Appendix D. Regression to the Mean
From year to year, the number of crashes at a site will randomly fluctuate up and down. Overtime, however, this random fluctuation will balance out to what can be considered the long-term expected average number of crashes at the site. Figure D.1 demonstrates regression to the mean and the effects of average crash frequency across multiple years. The ‘Crashes’ line shows hypothetical 1990 to 2010 annual crash frequency at a site. The crash frequency varies up and down from year to year. The ‘Mean’ line represents the long-term average crash frequency at the same hypothetical site. As shown, the five-year rolling average stabilizes at approximately 14 crashes per year. For example, the first five-year average is from 1990 to 1994 and is plotted in 1994, the second is from 1991 to 1995 and plotted on 1995. The five-year rolling average more closely approximates the long-term average then the annual crash frequency alone.
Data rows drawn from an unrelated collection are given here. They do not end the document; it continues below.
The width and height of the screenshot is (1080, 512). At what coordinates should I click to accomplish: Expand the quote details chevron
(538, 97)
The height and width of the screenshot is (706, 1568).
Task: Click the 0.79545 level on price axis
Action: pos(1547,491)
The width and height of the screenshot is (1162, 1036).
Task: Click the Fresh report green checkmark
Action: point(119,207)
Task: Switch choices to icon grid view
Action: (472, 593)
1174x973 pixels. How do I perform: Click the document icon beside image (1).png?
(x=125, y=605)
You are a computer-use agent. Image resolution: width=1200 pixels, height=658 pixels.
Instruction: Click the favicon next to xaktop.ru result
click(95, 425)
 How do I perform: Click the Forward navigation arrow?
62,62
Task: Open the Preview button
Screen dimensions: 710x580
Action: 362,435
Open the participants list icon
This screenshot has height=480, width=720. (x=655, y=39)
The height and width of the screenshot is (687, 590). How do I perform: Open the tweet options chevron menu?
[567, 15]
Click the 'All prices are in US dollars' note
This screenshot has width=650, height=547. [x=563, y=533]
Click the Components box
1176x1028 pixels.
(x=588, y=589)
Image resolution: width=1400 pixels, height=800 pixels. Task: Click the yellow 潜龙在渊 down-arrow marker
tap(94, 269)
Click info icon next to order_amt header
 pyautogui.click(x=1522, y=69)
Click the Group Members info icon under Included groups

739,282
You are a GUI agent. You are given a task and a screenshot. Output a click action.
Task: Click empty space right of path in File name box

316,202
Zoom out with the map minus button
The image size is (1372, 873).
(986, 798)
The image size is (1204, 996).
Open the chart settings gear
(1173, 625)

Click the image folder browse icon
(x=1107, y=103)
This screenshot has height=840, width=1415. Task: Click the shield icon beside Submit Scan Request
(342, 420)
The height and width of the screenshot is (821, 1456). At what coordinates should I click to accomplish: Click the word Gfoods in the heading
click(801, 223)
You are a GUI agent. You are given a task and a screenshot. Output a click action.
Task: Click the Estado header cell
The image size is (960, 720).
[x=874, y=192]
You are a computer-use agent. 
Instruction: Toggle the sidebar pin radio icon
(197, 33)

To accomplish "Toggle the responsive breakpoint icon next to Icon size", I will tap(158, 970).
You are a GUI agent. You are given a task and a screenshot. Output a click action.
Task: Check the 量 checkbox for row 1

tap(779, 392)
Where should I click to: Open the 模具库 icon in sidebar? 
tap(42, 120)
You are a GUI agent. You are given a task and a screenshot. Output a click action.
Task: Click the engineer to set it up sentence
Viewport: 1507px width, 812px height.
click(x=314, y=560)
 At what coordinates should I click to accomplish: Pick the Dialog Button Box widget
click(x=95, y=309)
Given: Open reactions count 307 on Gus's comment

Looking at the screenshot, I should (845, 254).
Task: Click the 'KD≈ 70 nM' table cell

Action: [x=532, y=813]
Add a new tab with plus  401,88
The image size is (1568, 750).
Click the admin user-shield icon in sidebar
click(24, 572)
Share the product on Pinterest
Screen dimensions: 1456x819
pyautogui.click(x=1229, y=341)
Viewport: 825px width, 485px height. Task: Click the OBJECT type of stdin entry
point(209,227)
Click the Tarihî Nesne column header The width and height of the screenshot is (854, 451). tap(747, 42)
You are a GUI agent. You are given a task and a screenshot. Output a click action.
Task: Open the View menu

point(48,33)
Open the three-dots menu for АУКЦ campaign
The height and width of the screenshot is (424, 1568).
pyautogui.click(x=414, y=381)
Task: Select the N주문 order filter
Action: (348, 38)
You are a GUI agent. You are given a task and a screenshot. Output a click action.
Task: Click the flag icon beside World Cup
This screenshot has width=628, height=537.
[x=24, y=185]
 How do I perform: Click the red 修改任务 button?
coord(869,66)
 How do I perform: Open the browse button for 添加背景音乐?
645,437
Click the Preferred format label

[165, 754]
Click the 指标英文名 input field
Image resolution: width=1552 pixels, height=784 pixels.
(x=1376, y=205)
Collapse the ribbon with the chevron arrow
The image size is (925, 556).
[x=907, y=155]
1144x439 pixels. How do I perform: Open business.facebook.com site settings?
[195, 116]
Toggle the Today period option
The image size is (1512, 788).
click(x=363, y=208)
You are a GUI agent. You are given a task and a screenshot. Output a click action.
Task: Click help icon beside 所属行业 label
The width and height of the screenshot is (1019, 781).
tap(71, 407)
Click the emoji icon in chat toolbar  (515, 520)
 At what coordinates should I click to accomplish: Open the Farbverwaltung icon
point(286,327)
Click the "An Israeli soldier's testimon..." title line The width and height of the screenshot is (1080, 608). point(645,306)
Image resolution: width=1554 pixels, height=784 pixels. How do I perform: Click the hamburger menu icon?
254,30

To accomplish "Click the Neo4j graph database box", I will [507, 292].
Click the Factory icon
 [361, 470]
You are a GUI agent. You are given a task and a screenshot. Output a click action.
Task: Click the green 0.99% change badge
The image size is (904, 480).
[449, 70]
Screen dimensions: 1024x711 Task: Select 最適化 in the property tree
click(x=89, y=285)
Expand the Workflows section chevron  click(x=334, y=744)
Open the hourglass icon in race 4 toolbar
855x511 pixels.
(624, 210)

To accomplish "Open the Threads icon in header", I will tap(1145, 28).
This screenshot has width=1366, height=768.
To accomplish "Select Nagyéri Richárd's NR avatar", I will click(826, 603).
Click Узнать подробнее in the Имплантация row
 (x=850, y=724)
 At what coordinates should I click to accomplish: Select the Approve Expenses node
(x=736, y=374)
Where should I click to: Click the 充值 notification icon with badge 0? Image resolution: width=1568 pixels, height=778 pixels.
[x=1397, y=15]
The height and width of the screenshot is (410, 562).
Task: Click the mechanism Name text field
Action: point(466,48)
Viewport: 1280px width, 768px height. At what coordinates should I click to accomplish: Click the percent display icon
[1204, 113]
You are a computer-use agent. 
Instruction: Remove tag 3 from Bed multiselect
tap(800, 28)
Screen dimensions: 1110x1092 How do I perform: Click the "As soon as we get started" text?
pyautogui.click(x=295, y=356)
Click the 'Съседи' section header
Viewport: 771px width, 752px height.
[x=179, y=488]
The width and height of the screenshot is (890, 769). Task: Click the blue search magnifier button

Source: Federal Highway Administration. Improving Safety on Rural Local and Tribal Roads: Safety Toolkit. August 2014.
If regression to the mean is not accounted for, a site might be selected for study because the annual number of crashes that occurred was higher than “usual” due to a random fluctuation in the data. Conversely, a site that should be selected for study might be overlooked because an unusually low number of annual crashes occurred there.
To reduce the influence of regression to the mean, the agency should calculate the average of the most recent three to five years of crash data to determine the average crash frequencies. This minimizes year-to-year fluctuations in data and is appropriate if site conditions (e.g., traffic volume, land use, driveway access, and roadway configuration) have not changed. However, if site conditions have changed significantly during the analysis period, it may be more appropriate to monitor the site and evaluate safety after conditions have stabilized.